Peles do cárcere
Francilins Castilho Leal
"O objetivo é engendrar um circuito energético, capaz de conectar às boas vibrações dos mangues com a rede mundial de circulação de conceitos pop. Imagem símbolo, uma antena parabólica enfiada na lama" (Fred Zero Quatro)
"Oh! São Dimas, foste o bom Ladrão que, roubando o céu e conquistando o Coração agonizante e misericordioso de Jesus, vos tornaste o modelo da confiança, e dos pecadores e arrependidos. Pelas chagas de Jesus Crucificado - na vida e na morte, seja eu justificado!" (Trecho de oração à São Dimas)
Pichações, grafites, cartazes, incisões não autorizadas nos espaços públicos e privados. Dissolução destes pigmentos de paredes urbanas, retirando do corpo da cidade: transgressão ao quadrado.
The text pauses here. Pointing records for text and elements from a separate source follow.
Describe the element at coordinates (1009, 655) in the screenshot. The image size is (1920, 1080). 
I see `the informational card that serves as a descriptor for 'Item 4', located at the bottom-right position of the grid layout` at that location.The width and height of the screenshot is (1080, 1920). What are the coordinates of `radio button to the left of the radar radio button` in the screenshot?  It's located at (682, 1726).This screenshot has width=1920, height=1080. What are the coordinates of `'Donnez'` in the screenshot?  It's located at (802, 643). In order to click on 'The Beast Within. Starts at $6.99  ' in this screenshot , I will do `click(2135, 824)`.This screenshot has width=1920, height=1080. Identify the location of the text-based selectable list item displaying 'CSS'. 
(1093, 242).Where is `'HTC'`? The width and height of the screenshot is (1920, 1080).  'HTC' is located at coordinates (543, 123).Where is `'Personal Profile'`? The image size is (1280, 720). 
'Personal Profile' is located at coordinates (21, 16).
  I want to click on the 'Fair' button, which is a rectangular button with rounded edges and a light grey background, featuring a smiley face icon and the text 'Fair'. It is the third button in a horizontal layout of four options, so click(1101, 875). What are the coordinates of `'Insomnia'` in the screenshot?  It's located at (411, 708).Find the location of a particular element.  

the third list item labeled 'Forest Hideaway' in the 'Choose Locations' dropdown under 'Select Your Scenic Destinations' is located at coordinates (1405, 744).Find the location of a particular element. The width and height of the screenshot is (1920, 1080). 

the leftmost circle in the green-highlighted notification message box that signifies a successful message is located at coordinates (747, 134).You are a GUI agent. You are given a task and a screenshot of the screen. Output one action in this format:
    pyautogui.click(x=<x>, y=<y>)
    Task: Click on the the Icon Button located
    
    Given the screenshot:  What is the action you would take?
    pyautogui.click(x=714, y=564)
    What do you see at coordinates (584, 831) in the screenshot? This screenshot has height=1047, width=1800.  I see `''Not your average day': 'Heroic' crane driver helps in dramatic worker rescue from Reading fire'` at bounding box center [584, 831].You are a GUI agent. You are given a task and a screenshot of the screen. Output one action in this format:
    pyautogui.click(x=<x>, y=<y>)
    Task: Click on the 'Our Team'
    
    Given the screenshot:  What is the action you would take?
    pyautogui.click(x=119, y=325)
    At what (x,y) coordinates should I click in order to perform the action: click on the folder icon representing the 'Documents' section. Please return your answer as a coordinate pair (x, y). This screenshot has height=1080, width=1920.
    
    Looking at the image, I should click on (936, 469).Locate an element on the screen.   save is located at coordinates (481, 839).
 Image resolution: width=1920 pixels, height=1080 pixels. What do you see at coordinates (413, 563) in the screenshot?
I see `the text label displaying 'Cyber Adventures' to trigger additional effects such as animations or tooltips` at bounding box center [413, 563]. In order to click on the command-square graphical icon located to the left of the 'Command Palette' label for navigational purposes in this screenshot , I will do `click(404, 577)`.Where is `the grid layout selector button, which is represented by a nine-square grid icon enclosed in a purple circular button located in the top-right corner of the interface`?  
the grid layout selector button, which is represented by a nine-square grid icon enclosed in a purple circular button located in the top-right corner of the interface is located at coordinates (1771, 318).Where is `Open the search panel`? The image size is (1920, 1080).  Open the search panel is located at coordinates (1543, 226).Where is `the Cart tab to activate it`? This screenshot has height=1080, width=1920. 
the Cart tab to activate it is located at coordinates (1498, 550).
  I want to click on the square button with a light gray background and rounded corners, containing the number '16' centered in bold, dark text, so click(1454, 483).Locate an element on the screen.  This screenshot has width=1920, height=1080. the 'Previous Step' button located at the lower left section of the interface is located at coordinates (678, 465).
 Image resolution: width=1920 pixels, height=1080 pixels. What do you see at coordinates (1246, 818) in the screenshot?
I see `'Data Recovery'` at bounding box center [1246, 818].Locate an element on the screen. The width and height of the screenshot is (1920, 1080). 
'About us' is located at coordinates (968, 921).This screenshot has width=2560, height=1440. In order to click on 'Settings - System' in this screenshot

Herdeiro e protagonista do movimento punk soteropolitano nas décadas de 1980 e 90, Willyams Martins desloca o foco dos holofotes do palco e mergulha nas artes visuais produzidas nas sombras das ruas. Neste submundurbano onde a disputa pelo poder é constante, "atropelar uma pichação" chega a ser caso de morte, Martins subverte e radicaliza o jogo. Extrai pinturas das ruas e as introduz no circuito da arte contemporânea, sob sua autoria. As peles são introjetadas no asséptico sistema artístico, contaminando a pureza da galeria.
A apropriação no contexto artístico foi amplamente utilizada nas colagens surrealistas, além de se tornarem ícones da Pop Art. Mimmo Rotella desacomodava cartazes traumatizados pelas ruas e, seguindo esta trilha, podemos chegar a Sherrie Levine, que em After Walker Evans, se apodera das fotografias do famoso estadunidense e as vende com sua assinatura. Em Peles Grafitadas, Willyams dá o nó na rede de autoria, quando expõe imagens que foram removidas de paredes públicas, acoplando novos conceitos e as reconfigurando no espaço expositivo, como um iminente bricoleur.
O cárcere agrupa seres transgressores, que estão reclusos porque infringiram o código penal e por pertencerem a um determinado grupo econômico-social. Ao adentrar neste universo e deslocá-lo para fora dos muros, Martins descortina todo um universo simbólico, trazendo à tona amores, crenças, desilusões, enfim, a humanidade das pessoas são obrigadas a matar o tempo neste panóptico perfeito. Revela-nos outro hemisfério artístico, além de propiciar uma leitura sociológica-antropológica desta tribo isolada.